Look through the material below for "Project". Copy every line that contains it.

-------

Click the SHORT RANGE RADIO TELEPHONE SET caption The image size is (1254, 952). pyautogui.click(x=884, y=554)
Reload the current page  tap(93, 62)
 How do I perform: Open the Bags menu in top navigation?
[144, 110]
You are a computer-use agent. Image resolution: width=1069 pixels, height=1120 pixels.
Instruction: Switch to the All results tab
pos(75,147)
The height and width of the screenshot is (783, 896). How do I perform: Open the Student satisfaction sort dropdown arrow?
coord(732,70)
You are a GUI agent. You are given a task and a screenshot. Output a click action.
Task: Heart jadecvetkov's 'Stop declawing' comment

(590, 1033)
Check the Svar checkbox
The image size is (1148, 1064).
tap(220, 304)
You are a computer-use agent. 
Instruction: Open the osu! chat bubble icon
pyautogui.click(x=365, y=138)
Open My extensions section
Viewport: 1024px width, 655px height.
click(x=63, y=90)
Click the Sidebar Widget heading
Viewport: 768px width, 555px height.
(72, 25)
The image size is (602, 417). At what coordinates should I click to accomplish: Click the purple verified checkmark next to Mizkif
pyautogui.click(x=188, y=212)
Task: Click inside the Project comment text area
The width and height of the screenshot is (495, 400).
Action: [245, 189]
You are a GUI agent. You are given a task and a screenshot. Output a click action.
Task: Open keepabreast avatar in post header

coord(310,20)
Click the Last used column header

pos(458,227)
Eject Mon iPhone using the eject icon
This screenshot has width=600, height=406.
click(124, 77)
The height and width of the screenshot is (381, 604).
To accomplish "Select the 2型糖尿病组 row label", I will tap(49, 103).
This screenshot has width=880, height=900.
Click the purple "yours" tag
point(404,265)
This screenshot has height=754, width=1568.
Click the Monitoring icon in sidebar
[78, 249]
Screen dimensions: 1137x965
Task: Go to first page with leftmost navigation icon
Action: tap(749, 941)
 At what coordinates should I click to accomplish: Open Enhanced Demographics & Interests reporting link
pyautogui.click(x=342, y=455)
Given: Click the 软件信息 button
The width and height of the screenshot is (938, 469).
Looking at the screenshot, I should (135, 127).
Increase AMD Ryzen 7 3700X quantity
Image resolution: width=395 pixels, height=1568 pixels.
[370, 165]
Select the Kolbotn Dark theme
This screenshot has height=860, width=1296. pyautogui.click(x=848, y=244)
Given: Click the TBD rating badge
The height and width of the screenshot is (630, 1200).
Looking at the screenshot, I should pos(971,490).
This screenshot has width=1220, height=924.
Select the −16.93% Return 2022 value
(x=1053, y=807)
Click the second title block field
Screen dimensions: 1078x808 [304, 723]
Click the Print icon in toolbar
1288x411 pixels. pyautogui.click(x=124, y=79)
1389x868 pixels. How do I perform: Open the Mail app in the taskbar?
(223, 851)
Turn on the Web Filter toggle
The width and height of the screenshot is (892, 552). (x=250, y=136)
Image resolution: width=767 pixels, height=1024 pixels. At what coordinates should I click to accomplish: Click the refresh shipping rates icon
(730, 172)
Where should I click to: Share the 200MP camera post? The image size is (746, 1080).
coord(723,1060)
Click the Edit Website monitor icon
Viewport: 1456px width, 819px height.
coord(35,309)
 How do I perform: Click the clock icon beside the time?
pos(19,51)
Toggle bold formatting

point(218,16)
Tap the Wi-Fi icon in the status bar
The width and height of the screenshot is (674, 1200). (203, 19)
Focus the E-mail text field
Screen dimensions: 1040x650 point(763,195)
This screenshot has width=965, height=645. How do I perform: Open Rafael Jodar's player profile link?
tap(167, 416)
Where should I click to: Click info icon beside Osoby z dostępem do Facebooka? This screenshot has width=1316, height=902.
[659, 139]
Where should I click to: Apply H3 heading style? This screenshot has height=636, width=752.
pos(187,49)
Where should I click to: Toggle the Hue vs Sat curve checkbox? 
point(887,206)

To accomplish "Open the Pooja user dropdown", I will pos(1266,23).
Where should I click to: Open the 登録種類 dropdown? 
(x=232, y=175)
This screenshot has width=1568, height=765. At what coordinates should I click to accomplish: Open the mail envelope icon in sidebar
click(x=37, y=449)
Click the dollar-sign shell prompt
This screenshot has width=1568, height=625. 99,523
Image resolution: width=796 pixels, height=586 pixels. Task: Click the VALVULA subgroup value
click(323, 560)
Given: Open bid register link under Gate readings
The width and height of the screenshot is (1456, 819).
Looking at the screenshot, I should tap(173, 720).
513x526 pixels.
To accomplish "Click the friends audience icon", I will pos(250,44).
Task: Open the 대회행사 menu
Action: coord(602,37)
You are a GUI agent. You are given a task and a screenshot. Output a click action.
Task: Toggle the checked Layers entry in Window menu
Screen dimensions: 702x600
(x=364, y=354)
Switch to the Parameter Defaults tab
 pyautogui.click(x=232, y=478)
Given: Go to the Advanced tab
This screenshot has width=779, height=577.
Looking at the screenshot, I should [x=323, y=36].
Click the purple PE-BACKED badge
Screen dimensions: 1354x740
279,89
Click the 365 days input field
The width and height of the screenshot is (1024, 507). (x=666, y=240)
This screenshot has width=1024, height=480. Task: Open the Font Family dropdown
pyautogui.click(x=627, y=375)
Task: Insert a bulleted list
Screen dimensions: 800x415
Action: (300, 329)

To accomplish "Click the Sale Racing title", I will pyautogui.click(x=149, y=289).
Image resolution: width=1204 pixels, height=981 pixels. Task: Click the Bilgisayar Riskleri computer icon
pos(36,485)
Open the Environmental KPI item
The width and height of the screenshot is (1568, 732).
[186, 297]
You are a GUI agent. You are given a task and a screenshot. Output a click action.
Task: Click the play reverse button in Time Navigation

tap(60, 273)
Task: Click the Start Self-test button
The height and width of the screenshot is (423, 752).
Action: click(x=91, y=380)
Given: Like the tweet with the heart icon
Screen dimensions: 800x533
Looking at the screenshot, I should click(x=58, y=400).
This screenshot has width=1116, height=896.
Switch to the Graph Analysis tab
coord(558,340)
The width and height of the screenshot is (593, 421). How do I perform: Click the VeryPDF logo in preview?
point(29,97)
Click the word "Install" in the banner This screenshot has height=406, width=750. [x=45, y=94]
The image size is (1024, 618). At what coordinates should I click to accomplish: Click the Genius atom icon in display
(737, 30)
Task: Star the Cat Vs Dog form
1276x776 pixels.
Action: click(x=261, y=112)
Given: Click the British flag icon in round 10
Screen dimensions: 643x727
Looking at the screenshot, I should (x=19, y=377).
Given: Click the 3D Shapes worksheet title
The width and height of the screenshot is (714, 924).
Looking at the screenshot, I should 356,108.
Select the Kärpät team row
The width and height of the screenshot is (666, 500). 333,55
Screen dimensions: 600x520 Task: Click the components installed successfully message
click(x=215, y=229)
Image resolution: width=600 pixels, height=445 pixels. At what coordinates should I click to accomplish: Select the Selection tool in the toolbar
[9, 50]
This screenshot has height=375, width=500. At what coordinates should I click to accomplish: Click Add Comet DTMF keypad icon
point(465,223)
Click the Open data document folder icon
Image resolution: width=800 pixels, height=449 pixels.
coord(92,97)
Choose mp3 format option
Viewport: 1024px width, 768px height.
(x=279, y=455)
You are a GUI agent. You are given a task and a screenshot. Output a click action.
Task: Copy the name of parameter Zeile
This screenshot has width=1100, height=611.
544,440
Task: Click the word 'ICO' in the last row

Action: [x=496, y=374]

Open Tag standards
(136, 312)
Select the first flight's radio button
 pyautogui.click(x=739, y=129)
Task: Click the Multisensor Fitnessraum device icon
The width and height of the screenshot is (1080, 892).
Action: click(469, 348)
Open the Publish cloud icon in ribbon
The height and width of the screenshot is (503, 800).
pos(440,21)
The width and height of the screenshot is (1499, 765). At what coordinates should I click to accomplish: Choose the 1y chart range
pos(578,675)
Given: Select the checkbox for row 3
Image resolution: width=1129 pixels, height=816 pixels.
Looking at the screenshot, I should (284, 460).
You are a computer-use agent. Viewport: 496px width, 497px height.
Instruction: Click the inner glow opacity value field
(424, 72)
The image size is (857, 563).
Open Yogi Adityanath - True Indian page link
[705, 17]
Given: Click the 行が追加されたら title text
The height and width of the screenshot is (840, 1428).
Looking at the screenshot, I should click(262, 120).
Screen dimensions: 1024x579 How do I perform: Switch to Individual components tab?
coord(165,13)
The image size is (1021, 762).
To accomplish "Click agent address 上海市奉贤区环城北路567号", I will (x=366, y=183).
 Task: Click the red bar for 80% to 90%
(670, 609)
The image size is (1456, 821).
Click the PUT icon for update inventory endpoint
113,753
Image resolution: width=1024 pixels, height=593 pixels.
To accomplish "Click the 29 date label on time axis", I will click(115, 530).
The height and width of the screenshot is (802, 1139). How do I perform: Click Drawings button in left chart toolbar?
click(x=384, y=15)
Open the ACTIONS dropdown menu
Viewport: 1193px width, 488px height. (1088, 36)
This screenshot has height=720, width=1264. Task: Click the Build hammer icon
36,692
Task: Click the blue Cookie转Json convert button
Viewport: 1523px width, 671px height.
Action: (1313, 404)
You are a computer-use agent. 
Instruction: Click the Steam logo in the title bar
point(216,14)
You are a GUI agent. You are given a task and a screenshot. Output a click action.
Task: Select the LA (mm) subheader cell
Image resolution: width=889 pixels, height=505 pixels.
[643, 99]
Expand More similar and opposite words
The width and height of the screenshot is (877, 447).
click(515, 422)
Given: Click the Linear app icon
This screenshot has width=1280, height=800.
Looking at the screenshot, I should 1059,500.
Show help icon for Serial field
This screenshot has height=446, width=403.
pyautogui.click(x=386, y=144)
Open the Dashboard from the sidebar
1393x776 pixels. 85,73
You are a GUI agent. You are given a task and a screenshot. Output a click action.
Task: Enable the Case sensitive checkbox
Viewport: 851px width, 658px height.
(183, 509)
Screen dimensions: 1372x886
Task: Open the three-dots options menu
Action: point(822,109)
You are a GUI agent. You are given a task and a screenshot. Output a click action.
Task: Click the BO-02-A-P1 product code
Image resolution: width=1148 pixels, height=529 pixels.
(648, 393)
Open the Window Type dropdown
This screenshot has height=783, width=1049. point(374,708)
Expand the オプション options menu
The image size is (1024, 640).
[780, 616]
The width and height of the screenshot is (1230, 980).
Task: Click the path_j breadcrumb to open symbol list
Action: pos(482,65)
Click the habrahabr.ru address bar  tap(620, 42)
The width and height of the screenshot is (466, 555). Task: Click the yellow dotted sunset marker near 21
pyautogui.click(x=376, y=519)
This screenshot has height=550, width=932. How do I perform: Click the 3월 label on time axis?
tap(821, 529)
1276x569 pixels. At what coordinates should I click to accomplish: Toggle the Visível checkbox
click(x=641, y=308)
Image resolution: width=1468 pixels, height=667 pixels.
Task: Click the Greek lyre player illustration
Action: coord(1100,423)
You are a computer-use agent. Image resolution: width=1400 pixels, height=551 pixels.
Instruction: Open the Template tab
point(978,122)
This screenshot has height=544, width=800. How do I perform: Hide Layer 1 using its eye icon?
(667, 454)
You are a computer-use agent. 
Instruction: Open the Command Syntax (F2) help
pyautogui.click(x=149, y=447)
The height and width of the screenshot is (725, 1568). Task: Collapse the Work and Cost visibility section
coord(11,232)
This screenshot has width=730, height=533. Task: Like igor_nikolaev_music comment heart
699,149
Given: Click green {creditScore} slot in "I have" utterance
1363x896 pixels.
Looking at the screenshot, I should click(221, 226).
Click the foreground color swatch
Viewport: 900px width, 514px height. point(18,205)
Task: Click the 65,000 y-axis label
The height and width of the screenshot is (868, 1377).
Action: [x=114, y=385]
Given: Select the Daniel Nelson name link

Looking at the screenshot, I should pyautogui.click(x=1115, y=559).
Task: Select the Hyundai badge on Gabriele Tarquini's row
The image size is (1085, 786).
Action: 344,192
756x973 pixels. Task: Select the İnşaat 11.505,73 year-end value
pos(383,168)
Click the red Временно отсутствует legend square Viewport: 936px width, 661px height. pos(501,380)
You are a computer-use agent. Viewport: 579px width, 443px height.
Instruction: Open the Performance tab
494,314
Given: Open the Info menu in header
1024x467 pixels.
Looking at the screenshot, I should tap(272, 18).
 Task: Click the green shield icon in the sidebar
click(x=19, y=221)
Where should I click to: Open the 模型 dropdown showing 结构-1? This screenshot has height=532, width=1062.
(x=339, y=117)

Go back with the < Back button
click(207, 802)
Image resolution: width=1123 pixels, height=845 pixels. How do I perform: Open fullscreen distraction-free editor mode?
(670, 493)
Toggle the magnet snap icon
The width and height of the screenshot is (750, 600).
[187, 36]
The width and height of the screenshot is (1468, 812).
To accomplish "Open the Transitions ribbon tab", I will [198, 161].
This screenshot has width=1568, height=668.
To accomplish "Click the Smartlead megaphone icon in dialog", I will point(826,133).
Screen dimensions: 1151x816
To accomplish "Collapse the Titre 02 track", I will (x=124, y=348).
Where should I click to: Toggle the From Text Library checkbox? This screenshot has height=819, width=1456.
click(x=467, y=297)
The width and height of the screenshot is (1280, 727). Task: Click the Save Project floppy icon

-------

Task solution:
Task: Click inside the Project comment text area
The width and height of the screenshot is (1280, 727). Task: Click the Save Project floppy icon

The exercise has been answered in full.